ЗАДАНИЕ — Воспроизведите фрагмент исходного текста от слов «Предлогом моего посещения» до слов «фактов его жизни.» включительно, заменив «некролог» на «очерк».

ИСХОДНЫЙ ТЕКСТ —
↓
Почтенный старичок только пожал плечами и возвел очи горе в ужасе от моего безначалия.
Предлогом моего посещения Лонгинова служило то обстоятельство, что как раз перед запрещением моей книги вышел номер "Русской Старины", в которой был помещен некролог Герцена с изложением главных фактов его жизни.
И вот, напялив на себя все, что было у меня наиболее новенького и чистенького, являюсь я часу в первом дня в главное управление по делам печати. Меня вводят в приемную комнату - большой зал, в котором не имелось никакой мебели, кроме буковых стульев по стенам. С четверть часа расхаживаю я по залу в полном одиночестве, как вдруг дверь отверзлась, и в зале показалось чудовище.
Да, это было поистине чудовище и в физическом, и в нравственном отношении: высокого роста полный мужчина с густою черною окладистою бородою, с загнутой кверху головою, весь преисполненный высокомерного чиновничьего чванства.
"Господи, - подумал я невольно, глядя на него, - тоже ведь был когда-то "брат-писатель", был близок с лучшими людьми своего времени, сотрудничал, шутка сказать, в "Современнике"! И так низко пасть, до такой мерзости может дойти человек!"
Остановившись шагах в пяти от меня, не подавая мне руки и не прося садиться, словом, с полным вельможным невежеством, он процедил сквозь зубы:
- Что вам угодно?
Я отвечал, что пришел просить его о пропуске моей книги, которая представляет собою перепечатку статей, беспрепятственно напечатанных в свое время в "Отечественных Записках".
- Не говоря о том, - возразил он, не меняя своего надменного тона, - что книга вся преисполнена зловредных идей, проведение которых нежелательно правительству, в нее включена глава о Герцене в сочувственном тоне к только что сошедшему в могилу революционеру и государственному преступнику.
- Однако в "Русской Старине" допущен же некролог по случаю смерти Герцена?
↑
ПРЕДОСТАВЛЕННЫЕ ДАННЫЕ —
↓
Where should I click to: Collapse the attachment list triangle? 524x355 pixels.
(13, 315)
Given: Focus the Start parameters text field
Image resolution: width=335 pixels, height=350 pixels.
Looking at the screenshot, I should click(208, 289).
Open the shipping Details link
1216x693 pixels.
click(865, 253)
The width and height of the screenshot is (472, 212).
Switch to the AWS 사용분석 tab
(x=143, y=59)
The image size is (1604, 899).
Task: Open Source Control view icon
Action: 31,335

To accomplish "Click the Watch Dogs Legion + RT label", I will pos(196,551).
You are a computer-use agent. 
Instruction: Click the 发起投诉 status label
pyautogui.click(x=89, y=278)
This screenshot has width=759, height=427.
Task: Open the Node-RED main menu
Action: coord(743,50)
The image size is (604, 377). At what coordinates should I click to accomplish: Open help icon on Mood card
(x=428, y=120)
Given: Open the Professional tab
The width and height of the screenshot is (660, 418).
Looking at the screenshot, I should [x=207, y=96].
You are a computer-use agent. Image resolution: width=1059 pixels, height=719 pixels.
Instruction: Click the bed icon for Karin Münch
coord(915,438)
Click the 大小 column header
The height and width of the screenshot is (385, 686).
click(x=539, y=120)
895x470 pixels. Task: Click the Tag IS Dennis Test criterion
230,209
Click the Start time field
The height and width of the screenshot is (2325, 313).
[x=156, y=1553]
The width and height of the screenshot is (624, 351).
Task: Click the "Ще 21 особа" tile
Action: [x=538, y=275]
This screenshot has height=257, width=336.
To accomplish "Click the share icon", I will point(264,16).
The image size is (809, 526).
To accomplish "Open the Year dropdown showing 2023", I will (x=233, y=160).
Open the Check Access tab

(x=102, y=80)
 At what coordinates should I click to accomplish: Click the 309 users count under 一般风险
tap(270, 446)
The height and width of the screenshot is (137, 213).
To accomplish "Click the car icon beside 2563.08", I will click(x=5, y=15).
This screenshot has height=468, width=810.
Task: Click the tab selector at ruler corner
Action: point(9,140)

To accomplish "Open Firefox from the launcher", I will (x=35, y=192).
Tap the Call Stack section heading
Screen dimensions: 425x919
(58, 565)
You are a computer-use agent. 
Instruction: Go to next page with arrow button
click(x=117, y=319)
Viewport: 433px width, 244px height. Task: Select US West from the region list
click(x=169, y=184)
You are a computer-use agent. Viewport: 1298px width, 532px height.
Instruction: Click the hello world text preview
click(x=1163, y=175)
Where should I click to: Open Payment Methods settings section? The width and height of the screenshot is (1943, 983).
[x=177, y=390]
↑
ПИСЬМЕННЫЙ ОТВЕТ —
Предлогом моего посещения Лонгинова служило то обстоятельство, что как раз перед запрещением моей книги вышел номер "Русской Старины", в которой был помещен очерк Герцена с изложением главных фактов его жизни.